EUV spectral line formation and the temperature structure of active region fan loops: observations with Hinode/EIS and SDO/AIA

TL;DR

This study investigates the formation and temperature structure of active region fan loops using Hinode/EIS and SDO/AIA, resolving intensity discrepancies and characterizing their thermal properties with improved ionization data.

Contribution

It clarifies the formation temperatures of key spectral lines and demonstrates the consistency of AIA and EIS temperature diagnostics for fan loops.

Findings

Fe VIII 185.213A line is highly sensitive to DEM slope.

Recent ionization balances resolve intensity discrepancies.
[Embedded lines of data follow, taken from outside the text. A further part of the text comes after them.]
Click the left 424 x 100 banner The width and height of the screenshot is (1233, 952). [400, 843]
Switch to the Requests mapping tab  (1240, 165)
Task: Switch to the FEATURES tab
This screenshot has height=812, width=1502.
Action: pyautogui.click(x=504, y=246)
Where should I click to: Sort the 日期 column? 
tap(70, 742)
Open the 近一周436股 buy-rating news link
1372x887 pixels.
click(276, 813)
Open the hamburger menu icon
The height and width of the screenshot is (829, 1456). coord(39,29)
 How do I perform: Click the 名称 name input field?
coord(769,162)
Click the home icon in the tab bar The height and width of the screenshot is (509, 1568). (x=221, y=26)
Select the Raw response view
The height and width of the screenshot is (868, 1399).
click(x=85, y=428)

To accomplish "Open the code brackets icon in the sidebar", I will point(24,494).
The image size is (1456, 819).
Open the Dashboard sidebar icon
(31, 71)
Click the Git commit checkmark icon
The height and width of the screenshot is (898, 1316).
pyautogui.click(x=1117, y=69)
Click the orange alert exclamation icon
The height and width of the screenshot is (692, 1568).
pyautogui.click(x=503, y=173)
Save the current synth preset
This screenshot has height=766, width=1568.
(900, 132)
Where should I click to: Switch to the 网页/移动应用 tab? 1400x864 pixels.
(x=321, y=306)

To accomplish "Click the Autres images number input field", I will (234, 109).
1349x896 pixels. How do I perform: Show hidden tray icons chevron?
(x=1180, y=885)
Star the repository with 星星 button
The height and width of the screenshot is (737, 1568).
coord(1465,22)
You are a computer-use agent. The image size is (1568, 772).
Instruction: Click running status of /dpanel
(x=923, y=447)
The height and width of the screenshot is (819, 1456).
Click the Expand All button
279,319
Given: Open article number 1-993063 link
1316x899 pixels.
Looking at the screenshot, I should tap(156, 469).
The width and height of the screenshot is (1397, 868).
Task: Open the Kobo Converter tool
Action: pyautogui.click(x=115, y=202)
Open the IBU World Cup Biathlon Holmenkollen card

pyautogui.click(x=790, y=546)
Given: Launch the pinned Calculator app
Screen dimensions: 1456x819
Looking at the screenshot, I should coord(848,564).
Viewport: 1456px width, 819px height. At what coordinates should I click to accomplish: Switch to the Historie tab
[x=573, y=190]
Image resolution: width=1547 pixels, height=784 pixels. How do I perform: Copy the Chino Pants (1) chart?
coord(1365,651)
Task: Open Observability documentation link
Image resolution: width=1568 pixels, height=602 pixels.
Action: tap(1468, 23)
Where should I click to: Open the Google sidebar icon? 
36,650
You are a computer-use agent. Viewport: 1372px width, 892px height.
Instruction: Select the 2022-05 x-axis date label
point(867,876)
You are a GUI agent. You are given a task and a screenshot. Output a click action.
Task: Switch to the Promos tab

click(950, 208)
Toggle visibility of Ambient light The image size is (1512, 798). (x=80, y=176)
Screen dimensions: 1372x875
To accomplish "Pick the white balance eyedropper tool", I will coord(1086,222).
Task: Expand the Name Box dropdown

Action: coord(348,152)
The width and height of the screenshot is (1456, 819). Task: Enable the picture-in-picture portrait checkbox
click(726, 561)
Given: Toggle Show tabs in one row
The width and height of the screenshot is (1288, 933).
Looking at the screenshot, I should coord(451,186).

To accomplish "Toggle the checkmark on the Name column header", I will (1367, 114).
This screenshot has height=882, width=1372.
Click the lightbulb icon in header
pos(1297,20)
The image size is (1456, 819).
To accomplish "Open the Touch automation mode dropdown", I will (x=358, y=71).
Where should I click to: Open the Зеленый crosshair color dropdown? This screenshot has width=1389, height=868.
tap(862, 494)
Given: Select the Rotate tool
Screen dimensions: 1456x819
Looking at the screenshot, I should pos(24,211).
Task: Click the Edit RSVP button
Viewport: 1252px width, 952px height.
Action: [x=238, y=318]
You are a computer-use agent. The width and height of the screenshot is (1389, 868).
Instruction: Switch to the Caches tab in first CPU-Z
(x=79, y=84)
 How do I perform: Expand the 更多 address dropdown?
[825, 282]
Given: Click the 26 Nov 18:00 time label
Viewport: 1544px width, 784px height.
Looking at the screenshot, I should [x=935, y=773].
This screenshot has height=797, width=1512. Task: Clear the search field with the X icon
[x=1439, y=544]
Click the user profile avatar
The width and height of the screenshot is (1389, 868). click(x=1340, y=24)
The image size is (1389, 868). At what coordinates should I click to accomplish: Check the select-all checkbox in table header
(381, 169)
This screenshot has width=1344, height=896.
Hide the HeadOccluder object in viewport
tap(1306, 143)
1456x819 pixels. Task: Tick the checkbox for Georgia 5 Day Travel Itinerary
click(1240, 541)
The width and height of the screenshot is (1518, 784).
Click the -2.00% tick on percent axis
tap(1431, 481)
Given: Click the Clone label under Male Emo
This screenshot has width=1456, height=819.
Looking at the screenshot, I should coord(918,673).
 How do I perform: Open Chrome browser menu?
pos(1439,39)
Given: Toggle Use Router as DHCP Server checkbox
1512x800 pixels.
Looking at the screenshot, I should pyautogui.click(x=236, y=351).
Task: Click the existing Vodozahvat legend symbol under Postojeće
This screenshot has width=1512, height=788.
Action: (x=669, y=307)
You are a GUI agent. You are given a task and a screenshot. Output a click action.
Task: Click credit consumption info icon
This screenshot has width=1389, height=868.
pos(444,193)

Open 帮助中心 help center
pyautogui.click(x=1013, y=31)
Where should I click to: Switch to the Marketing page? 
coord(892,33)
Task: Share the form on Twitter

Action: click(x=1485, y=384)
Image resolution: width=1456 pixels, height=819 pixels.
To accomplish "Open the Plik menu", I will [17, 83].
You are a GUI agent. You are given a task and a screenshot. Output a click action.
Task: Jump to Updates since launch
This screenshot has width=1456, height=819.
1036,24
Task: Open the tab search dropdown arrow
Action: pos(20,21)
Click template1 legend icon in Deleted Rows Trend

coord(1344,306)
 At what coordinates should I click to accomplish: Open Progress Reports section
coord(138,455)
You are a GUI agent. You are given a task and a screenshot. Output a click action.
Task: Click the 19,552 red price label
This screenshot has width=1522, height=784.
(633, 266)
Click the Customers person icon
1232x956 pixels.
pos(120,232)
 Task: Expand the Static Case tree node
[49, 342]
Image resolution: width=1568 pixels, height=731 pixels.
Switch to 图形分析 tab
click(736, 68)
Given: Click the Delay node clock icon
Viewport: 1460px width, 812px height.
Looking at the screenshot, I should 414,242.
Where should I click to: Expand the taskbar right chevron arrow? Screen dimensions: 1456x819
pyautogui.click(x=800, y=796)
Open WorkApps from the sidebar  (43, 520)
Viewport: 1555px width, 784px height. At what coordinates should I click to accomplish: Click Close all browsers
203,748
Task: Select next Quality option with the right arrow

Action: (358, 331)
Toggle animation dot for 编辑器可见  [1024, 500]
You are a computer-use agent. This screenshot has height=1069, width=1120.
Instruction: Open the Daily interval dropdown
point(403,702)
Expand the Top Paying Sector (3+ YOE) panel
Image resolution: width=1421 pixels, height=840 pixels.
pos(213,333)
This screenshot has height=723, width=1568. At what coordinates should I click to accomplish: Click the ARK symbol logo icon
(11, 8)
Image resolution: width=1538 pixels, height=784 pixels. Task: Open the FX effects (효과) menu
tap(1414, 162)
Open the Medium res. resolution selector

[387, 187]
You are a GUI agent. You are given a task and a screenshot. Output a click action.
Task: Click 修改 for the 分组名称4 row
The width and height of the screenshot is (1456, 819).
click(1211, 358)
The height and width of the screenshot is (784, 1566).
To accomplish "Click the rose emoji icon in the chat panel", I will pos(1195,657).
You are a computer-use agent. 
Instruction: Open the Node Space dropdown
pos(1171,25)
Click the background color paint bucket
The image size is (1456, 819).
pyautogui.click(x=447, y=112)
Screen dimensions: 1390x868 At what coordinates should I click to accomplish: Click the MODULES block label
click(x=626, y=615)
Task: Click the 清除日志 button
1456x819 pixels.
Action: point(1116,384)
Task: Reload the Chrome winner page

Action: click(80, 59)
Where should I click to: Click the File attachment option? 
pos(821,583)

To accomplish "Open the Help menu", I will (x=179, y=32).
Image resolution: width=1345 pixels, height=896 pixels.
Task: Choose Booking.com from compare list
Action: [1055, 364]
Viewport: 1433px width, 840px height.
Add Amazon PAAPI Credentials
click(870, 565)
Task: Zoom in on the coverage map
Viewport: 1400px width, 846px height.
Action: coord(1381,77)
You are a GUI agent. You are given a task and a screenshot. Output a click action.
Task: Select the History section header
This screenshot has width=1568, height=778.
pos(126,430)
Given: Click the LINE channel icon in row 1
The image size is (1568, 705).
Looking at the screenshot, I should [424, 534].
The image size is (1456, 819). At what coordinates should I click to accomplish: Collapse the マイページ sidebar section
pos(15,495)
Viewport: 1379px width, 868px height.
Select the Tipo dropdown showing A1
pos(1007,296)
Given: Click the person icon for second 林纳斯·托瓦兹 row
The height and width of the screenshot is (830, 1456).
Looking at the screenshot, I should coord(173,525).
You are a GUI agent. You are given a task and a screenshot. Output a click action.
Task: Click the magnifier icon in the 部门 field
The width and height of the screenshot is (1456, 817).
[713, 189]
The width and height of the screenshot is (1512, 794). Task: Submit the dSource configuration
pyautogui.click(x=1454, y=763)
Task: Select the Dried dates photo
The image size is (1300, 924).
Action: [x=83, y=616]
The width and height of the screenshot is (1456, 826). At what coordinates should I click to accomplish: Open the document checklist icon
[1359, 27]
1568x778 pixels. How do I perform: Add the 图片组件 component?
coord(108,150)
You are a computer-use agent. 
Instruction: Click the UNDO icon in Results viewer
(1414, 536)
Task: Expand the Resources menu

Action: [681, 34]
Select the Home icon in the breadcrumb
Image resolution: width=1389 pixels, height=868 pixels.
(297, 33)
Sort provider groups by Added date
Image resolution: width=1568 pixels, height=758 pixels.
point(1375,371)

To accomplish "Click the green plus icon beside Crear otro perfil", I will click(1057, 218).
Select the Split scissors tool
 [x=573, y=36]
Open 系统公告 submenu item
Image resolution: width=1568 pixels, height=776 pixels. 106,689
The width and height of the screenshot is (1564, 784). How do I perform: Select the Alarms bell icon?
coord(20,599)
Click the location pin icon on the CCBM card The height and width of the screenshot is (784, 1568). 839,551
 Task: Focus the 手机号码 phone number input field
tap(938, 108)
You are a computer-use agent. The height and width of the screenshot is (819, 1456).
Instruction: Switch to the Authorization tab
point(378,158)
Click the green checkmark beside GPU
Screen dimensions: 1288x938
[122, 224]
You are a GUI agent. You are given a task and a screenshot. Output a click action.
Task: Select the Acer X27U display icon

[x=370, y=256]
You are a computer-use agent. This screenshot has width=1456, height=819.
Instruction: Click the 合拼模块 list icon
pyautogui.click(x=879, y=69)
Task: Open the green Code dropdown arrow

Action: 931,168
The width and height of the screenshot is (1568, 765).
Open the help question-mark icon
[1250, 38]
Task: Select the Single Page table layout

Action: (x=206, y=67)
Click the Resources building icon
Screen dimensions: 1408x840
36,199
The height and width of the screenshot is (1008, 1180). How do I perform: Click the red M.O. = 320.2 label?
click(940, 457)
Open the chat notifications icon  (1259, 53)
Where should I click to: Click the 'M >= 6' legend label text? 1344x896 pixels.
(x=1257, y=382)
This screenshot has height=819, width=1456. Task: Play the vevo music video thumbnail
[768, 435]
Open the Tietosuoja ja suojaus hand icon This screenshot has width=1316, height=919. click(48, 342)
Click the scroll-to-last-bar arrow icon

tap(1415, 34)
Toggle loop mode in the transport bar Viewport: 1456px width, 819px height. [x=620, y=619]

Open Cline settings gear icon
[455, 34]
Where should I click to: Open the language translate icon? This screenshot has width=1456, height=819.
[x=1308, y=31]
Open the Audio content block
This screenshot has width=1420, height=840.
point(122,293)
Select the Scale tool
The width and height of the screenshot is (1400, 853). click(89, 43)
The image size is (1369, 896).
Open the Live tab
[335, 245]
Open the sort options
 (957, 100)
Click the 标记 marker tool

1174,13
Fan loops have peak temperatures of 0.8–1.2 MK with narrow thermal widths.

Abstract

With the aim of studying AR fan loops using Hinode/EIS and SDO/AIA, we investigate a number of inconsistencies in modeling the absolute intensities of Fe VIII and Si VII lines, and address why their images look very similar despite the fact that they have significantly different formation temperatures in ionization equilibrium: log T/K = 5.6 and 5.8. These issues are important to resolve because confidence has been undermined in their use for DEM analysis, and Fe VIII is the main contributor to the AIA 131A channel at low temperatures. Furthermore, they are the best EIS lines to use for velocity studies, and for assigning the correct temperature to velocity measurements in the fans. We find that the Fe VIII 185.213A line is particularly sensitive to the slope of the DEM, leading to disproportionate changes in its effective formation temperature. If the DEM has a steep gradient in the log T/K = 5.6 to 5.8 range, or is strongly peaked, Fe VIII 185.213A and Si VII 275.368A will be formed at the same temperature. We show that this effect explains the similarity of these images in the fans. Furthermore, we show that the most recent ionization balance compilations resolve the discrepancies in absolute intensities. We then combine EIS and AIA to determine the temperature structure of a number of fan loops and find that they have peak temperatures of 0.8--1.2MK. The EIS data indicate that the temperature distribution has a finite (but narrow) width < log sigma/K = 5.5 which, in one case, is found to broaden substantially towards the loop base. AIA and EIS yield similar results on the temperature, emission measure, and thermal distribution in the fans, though sometimes the AIA data suggest a relatively larger thermal width. The result is that both the Fe VIII 185.213A and Si VII 275.368A lines are formed at log T/K ~ 5.9 in the fans, and the AIA 131A response also shifts to this temperature.